Walau ia tahu mereka berdua tidak bisa merasakannya, pria itu tetap mempererat rangkulannya. Walau ia tahu mereka berdua tidak bisa  merasakannya, ia tetap mengelus rambut laki-laki itu dengan lemah lembut.

Dunia mereka masih abu-abu. Tetapi, ada sesuatu yang aneh. Dunianya tidak lagi abu-abu, melainkan dipenuhi oleh warna yang terdesaturasi, dekat dengan abu-abu, tetapi masih berwarna. Secara definisi, dunia mereka tidak lagi monokromatik.

"Polikromatik," gumam pria itu.

"Masih monokromatik," sahut laki-laki itu.

"Kita sudah belajar banyak, dan masih belajar banyak. Dunia kita akan menjadi polikromatik, aku yakin itu," jawab pria itu.

"Sekarang, saatnya untuk bangun," sambungnya.

Tanpa ragu, laki-laki itu melepas rangkulannya. Ia melangkah menuju sebuah pintu di ujung ruangan. Ia buka pintu itu.

Ia membuka matanya.

Ia masih terbungkus oleh kemeja flanel favoritnya. Ia segera bangun, mengambil ponselnya untuk melihat jam.

6.00 AM.

Ia menggelengkan kepalanya. Mimpi tadi itu adalah sesuatu. Tetapi, ku rasa aku ada benarnya. Aku sudah belajar sesuatu dari ini. Aku masih belajar.

Ia segera menjauh dari kasurnya dan memulai pagi barunya.

Komentar

  1. Yo. Seperti biasa ini aku, penulis cerita ini. Ini ditulis full dari awal pakai bahasa Indonesia, bukan hasil terjemahan. This one is one of those personal ones, with lots of symbolisms.

    Konteks silahkan interpretasikan sendiri, karena ini adalah sekuel untuk "Monokromatik" dan "Re: Monokromatik." Simbolisme tidak hanya ada di dalam interaksi antara "laki-laki" dan "gadis," tapi lebih mendalam lagi dalam interaksi antara "laki-laki" dan "pria." Kedua karakter ini adalah dua sisi dari koin yang sama.

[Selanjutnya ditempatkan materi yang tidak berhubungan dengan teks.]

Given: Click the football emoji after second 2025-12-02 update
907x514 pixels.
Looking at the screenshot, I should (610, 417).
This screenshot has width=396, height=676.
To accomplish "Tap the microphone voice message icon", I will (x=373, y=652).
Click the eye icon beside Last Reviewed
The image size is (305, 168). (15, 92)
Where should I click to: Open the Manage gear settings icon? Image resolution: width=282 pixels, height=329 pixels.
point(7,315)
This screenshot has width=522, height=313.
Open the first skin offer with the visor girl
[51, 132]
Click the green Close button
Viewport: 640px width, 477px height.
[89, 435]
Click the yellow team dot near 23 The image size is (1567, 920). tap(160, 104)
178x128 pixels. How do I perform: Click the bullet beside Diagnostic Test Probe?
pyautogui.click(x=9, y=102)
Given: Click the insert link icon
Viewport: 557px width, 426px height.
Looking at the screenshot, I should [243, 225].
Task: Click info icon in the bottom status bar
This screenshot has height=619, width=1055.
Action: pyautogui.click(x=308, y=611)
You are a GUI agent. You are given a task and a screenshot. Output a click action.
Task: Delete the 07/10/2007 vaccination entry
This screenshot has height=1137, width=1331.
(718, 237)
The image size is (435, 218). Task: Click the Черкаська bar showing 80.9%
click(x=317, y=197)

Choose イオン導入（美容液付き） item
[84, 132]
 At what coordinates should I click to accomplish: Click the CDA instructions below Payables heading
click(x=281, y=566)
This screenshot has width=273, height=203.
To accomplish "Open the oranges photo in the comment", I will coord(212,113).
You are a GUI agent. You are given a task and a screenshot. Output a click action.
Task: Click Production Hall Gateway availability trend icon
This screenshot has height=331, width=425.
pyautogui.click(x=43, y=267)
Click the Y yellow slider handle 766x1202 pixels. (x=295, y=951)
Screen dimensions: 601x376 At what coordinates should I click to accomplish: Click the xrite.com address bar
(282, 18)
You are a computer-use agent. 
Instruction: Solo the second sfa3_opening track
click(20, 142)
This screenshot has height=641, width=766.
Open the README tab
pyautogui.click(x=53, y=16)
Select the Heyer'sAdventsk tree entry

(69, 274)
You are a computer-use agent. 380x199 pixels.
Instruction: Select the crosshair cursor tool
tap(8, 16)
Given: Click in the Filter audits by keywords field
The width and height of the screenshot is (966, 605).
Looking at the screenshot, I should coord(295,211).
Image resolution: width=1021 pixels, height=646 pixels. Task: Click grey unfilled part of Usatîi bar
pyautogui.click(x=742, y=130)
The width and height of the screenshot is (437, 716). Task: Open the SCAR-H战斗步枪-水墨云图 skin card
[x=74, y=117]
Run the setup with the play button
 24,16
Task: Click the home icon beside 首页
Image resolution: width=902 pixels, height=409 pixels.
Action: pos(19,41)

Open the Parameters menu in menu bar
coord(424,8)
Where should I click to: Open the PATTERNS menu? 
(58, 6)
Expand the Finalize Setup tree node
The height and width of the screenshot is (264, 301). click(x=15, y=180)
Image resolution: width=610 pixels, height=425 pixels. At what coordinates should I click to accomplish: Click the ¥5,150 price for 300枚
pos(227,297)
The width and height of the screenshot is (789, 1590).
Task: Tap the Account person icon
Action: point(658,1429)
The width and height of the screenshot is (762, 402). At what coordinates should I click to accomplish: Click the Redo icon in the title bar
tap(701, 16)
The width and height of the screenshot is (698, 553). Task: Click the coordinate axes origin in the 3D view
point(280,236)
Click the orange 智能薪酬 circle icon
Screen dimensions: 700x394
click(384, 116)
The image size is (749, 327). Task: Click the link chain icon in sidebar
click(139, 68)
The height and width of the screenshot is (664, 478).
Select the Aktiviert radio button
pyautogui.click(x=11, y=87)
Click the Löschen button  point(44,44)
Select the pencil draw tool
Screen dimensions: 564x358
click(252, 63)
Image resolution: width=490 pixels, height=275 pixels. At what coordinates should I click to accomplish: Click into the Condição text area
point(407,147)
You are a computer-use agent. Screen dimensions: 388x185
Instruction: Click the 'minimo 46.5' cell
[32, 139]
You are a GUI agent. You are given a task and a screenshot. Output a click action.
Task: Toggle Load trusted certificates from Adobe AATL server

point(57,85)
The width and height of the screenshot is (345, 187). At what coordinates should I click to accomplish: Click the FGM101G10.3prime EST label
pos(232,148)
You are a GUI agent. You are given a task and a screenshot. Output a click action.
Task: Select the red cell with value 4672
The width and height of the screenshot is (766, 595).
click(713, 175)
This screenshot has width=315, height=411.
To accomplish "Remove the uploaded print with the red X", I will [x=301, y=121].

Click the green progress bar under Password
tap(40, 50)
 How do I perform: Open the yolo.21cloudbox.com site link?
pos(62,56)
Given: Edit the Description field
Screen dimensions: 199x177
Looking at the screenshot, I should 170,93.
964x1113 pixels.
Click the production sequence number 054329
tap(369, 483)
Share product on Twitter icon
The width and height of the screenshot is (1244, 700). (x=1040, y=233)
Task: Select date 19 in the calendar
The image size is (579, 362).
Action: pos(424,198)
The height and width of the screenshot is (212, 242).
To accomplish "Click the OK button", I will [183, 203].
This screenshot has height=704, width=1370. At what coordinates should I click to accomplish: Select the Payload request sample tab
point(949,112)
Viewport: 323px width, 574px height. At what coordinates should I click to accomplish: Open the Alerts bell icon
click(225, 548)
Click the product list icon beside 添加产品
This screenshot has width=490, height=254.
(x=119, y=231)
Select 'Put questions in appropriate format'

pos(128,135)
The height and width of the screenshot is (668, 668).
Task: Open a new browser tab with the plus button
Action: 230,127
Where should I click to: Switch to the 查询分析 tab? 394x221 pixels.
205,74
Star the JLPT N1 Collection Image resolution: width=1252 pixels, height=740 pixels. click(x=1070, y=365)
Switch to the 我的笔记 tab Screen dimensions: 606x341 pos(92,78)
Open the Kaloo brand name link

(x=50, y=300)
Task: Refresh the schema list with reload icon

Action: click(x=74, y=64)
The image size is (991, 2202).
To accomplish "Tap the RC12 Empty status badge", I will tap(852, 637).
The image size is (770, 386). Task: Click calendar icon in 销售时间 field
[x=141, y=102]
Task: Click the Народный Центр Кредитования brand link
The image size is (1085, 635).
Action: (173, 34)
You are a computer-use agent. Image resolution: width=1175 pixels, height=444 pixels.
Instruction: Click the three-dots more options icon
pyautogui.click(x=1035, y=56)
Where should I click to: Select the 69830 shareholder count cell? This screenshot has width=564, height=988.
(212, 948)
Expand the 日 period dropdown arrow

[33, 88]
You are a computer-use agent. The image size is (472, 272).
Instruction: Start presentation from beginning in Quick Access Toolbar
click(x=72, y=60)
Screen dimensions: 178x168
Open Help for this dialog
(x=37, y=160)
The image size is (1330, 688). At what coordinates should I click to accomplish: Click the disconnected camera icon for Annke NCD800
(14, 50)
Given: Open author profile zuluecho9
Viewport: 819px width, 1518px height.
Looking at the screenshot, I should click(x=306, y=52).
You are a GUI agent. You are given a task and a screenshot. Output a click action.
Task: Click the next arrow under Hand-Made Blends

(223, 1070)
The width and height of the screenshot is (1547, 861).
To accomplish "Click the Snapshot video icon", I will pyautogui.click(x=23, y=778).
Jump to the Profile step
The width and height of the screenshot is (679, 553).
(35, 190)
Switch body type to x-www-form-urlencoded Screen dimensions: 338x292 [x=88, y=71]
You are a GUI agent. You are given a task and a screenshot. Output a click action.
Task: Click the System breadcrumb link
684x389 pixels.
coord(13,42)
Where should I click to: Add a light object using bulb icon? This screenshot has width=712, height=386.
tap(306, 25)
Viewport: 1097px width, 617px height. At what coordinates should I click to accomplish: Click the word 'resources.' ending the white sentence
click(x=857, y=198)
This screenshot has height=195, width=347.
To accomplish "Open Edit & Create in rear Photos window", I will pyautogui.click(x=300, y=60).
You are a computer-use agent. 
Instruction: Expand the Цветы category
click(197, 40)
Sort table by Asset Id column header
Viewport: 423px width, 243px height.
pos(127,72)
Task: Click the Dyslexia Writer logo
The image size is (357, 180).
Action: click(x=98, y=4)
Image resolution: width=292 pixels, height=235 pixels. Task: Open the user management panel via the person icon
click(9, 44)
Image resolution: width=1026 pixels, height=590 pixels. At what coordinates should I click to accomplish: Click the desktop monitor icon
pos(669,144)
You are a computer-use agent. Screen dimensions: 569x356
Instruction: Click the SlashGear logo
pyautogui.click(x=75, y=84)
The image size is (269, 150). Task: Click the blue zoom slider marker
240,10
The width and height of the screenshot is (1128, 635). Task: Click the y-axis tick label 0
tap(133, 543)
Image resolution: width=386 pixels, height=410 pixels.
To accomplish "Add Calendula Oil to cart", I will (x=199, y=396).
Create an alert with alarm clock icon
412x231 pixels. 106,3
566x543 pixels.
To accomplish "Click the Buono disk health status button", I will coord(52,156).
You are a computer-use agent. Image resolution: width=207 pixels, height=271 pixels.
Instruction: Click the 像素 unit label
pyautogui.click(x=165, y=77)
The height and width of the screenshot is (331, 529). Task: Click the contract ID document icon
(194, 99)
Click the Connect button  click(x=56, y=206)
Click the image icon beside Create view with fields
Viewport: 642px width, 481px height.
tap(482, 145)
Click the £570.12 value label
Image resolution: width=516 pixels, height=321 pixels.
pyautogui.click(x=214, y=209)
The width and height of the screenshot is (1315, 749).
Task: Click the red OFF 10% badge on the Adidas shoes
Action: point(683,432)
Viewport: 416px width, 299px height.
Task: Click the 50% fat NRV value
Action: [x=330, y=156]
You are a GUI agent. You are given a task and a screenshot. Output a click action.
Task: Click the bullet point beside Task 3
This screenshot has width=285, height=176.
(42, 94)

    Selain itu, aku tidak suka menggunakan kata "gadis," entah kenapa rasanya salah. Tapi, jika aku menggunakan kata "perempuan," kesannya malah jadi netral, dan jika aku menggunakan kata "wanita" kesannya malah jadi formal. Jadi, kurasa silahkan interpretasikan arti penggunaan kata "gadis" di sini. Ini juga merupakan salah satu simbolisme.

    Warna juga menjadi bagian dari simbolisme. Monokromatik merupakan skema warna yang menggunakan warna tunggal dan hanya di bedakan oleh tingkat kecerahannya. Sedangkan Polikromatik merupakan skema warna yang warna-warni dan melingkupi semua level kecerahan dan saturasi. Mengasumsikan pengelihatan mu normal, kau sedang melihat dunia lewat skema warna polikromatik. Untuk simbolismenya? Silahkan interpretasikan sendiri.

    Masih banyak hal di cerita ini yang mengandung simbolisme. Feel free to interpret it.

    In short, I've learned a lot about myself, and what it takes to form a connection from total, absolute zero. But, I guess this one wouldn't get anywhere just like the last one, which is disappointing yet expected. But then again, I don't like this to be unresolved. But then, again, I can't control other people, I can only control myself.

    I never thought writing can be emotionally cathartic, yet here I am. See ya in my next story!